Une journée de grève au ministère des Affaires étrangères est prévue le 2 juin prochain. C’est rarissime. La colère ne semble pas prête de retomber. Les diplomates se mobilisent contre un décret paru en avril qui prévoit la disparition du corps diplomatique.
C’est un mouvement de grève historique. Et pour preuve, le quai d’Orsay n’en avait pas connu depuis 19 ans et celle de 2003. Une intersyndicale a déposé un préavis pour la journée du 2 juin, à l’appel d’un collectif de 400 diplomates. La raison de la colère : un décret publié le dimanche 17 avril, entre les deux tours de l’élection présidentielle, dans le cadre de la réforme de la haute fonction publique. Il acte pour 2023 la disparition de deux corps : les conseillers des affaires étrangères et les ministres plénipotentiaires, les postes les plus hauts en termes de hiérarchie.
"En moins de 30 ans, 50 % des effectifs ont diminué. Là on prévoit une accélération de la diminution des activités consulaires", s'agace Joseph Thouvenel, secrétaire confédéral de la CFTC, syndicat qui appelle à cette grève. Le syndicaliste regrette une décision "prise en catimini". "On prend une décision très importante de suppression d'un certain nombre de postes sans faire de consultation au préalable", lâche-t-il.
C’est donc d’abord la méthode qui interroge : un décret publié sans concertation. Même son de cloche du côté du Sénat. "Dans quel pays supprime-t-on un corps d'élite sans que la représentation nationale ait son mot à dire ? Je pense que ce sujet était suffisamment d'importance pour l'évoquer devant le Parlement", dénonce Christian Cambon, président de la commission des affaires étrangères et de la défense au Sénat, et sénateur Les Républicains du Val-de-Marne.
Le corps diplomatique est un corps prestigieux, qui regroupe des hauts fonctionnaires qualifiés et passés par des concours très sélectifs. Des personnes qui ont aussi un goût particulier pour ces affaires et l’envie de vivre à l’étranger. Dès 2023, les hauts fonctionnaires vont être regroupés dans le nouveau corps des administrateurs de l’Etat. Ils ne seront donc plus rattachés à une institution spécifique et pourront changer durant leur carrière.
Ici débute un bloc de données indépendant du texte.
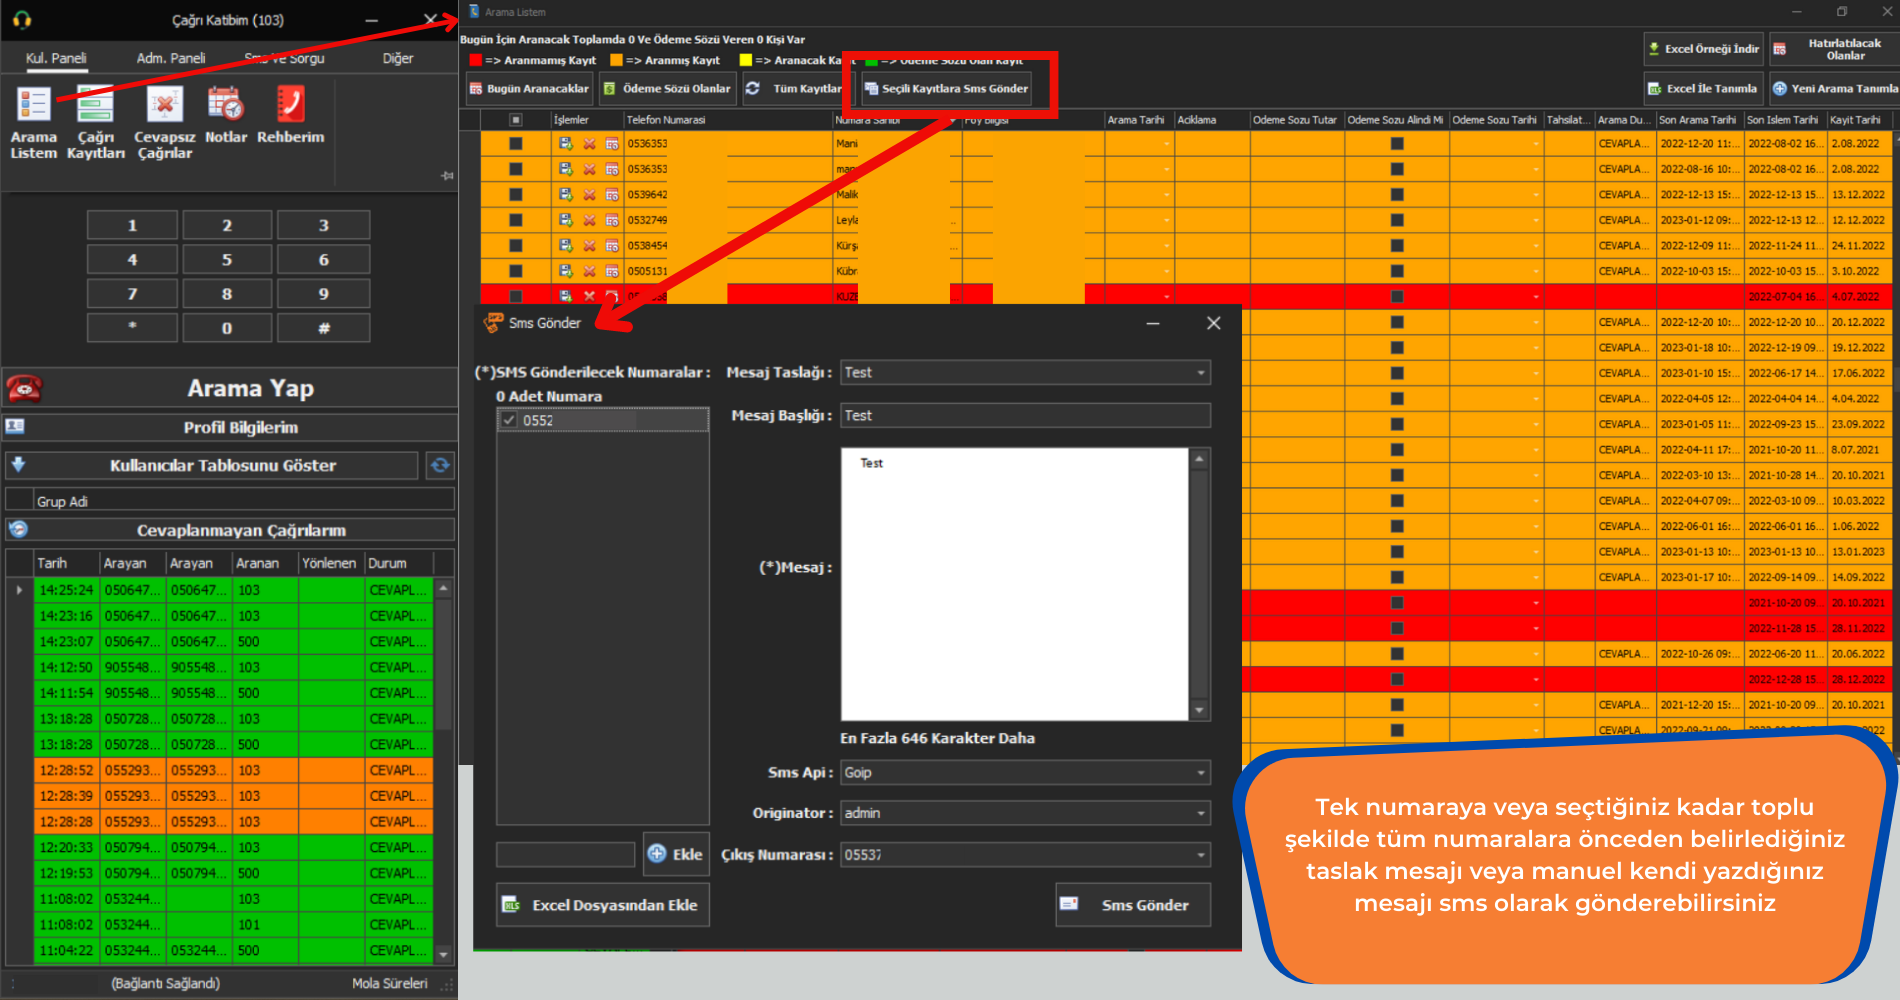Switch to the Diğer tab
This screenshot has width=1900, height=1000.
[397, 58]
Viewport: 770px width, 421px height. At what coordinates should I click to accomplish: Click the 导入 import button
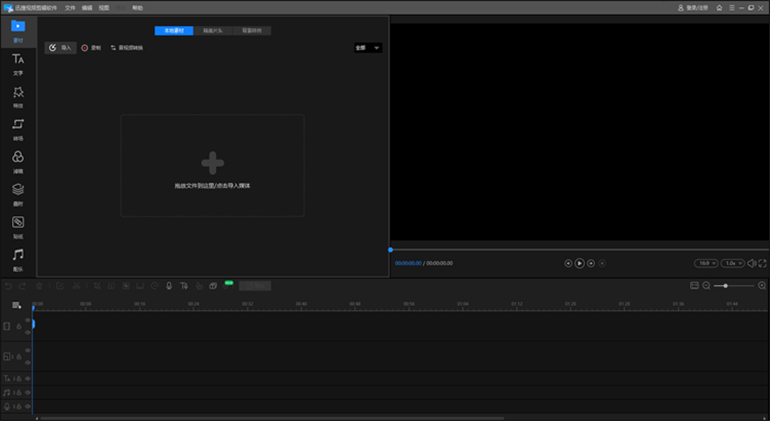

"Cette réforme est absurde parce qu'au moment où la France est au cœur d'un tissu international particulièrement mouvementé, nous avons absolument besoin de véritables compétences que notre corps diplomatique français doit continuer à assurer. Être diplomate ce n'est pas simplement faire de la représentation autour d'un thé et de petits fours, c'est aussi négocier. Est-ce qu'on se rend compte de ce que c'est d'être dans l'équipe de la représentation française à New-York ? Cela nécessite de vraies connaissances", insiste Christian Cambon.
Avec cette réforme, le gouvernement entend rendre ces hauts fonctionnaires plus mobiles. "On va, au prétexte d'aérer le corps, nommer le directeur des services fiscaux du Lot-et-Garonne à Oulan-Bator en Mongolie mais ça représente quoi ? Est-ce que tous nos fonctionnaires sont interchangeables ? À l'inverse, quelle sera l'efficacité d'un diplomate qui aura été en poste à Montevideo et qui se retrouvera dans un service d'Etat à Caen ou à Lyon ?", s'interroge le président de la commission des affaires étrangères et de la défense au Sénat qui a missionné trois sénateurs de faire un rapport sur cette réforme.
Beaucoup de craintes sont émises côté diplomates, notamment sur une mise en concurrence de ces agents et un éventuel copinage : l’idée qu’un ambassadeur puisse être nommé en fonction des amitiés politiques et non pas de ses compétences, ce qui est fréquent aux Etats-Unis. "On voit arriver de plus en plus de possibilités de nominations à des postes importants qui sont plus près du copinage que de nomination sur des gens qui en ont l'expérience. La réforme ouvre une facilité déconcertante pour le politique pour nommer des gens qui avant devaient passer par une expérience diplomatique", affirme Joseph Thouvenel, secrétaire confédéral de la CFTC.
Le président de la commission des affaires étrangères au Sénat préconise lui que le Parlement valide les nominations de ces hauts fonctionnaires. En tout cas la nomination d’une nouvelle ministre des affaires étrangères Catherine Colonna, qui a une carrière de diplomate, pourra peut-être contribuer à retisser la confiance. Un chantier d’envergure.